Besides Chairman Hegar, the other lieutenant governor appointees to the Commission include Sen. Juan “Chuy” Hinojosa of McAllen, Sen. Joan Huffman of Lake Jackson, Sen. Robert Nichols of Jacksonville, Sen. John Whitmire of Houston and public member Charles McMahen. Sens. Huffman, Nichols and Whitmire and public member McMahen were newly appointed by Lt. Gov. David Dewhurst in October. On Nov. 9 House Speaker Joe Straus appointed Rep. Dennis Bonnen of Angleton to serve as vice chairman for the Commission. He also appointed as new members Rep. Rafael Anchia of Dallas, Rep. Bryon Cook of Corsicana, and public member Lamont Jefferson. House members serving existing terms are Reps. Linda Harper-Brown of Irving and Carl Isett of Lubbock.

-- R.A. Dyer

Monday, August 24, 2009

The 4-1-1 on Emergency Interruptible Load

The Emergency Interruptible Load Service (“EILS”) program pays participants including political subdivisions to be available to reduce demand in emergency load situations — that is, when energy is running perilously short on the grid. This is not a peak-load reduction program but rather serves as an emergency response to prevent rolling blackouts. Emergency situations have historically occurred infrequently in Texas, but may potentially occur at anytime, and in fact, may be more likely in “shoulder” months in which high demand is not anticipated and so generation is off-line for scheduled maintenance.

The EILS program is part of ERCOT’s multi-step strategy for handling these potentially serious shortage situations. Under ERCOT’s Level 1 emergency response, the organization dispatches all available generation, issues a media appeal, and attempts to acquire maximum available power across the direct current (DC) ties that connect ERCOT with adjacent grids. Under its Level 2A emergency response, ERCOT deploys Load Acting as a Resource (“LaaRs”), which is another form of interruptible service. EILS, ERCOT’s Level 2B emergency response, is triggered when the grid frequency drops to 60 Hz. (Dropping to frequencies much less than 60 Hz can pose a threat to grid stability.) When grid frequency goes below 59.8 Hz, ERCOT deploys its Level 3 emergency response, which is to shed firm load via rolling blackouts.

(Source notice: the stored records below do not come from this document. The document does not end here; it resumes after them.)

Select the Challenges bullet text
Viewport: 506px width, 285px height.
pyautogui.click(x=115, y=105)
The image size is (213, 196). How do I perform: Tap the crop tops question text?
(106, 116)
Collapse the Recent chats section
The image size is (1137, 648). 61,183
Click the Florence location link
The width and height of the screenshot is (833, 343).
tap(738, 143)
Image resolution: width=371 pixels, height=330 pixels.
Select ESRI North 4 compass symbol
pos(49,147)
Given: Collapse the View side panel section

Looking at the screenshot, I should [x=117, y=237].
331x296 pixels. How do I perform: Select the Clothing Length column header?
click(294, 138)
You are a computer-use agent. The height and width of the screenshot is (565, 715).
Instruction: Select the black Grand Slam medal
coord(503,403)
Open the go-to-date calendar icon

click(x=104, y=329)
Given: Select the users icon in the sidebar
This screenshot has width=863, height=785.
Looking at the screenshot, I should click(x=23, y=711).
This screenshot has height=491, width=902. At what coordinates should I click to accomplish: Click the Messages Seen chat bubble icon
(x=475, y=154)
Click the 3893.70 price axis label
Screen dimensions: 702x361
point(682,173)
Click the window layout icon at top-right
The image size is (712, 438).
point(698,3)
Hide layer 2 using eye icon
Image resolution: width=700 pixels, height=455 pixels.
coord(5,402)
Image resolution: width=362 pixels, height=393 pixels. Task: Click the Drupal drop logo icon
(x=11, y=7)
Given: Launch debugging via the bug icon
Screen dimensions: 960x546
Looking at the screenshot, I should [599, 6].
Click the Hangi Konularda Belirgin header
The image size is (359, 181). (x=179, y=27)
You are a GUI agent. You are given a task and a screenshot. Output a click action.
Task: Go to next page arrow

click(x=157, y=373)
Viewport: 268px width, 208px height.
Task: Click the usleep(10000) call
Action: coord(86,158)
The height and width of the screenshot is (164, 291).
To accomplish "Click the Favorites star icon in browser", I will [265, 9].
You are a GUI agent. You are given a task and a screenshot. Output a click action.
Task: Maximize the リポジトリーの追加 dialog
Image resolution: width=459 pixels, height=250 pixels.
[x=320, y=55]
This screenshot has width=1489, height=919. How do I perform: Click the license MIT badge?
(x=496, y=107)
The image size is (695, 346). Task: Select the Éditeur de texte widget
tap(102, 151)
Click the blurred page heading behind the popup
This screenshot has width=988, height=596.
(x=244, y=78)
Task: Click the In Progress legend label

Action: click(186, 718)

In order to be eligible to bid into the EILS program, a load resource must have at least 1 MW of load that can be curtailed with ten-minute notice at any time during the committed hours. ERCOT has divided the day into four periods for the purposes of the EILS program, which allows resources to bid for a specific time frame. The load resource must have 15-minute interval metering or other statistically valid samples of its load that are acceptable to ERCOT. The load resource must be represented by a Qualified Scheduling Entity (“QSE”), (the QSE must have operations capable of receiving verbal commands 24/7.) In the event of the program being deployed, ERCOT will notify the QSE starting the ten-minute period, and the QSE must notify the load resource. The resource must keep its committed load offline until it is released by ERCOT. After ERCOT has released a resource, it is required to return to service within ten hours.

There is no minimum clearing price in the EILS program. Load resources bid for a specific MW (must be at least 1 MW) for a specific time period (one of the four daily periods) for each contract period (three per year). If accepted, the resource receives payment for being available to curtail its load regardless of whether it is called upon to do so. The resource does not receive additional payment if it is called upon to curtail.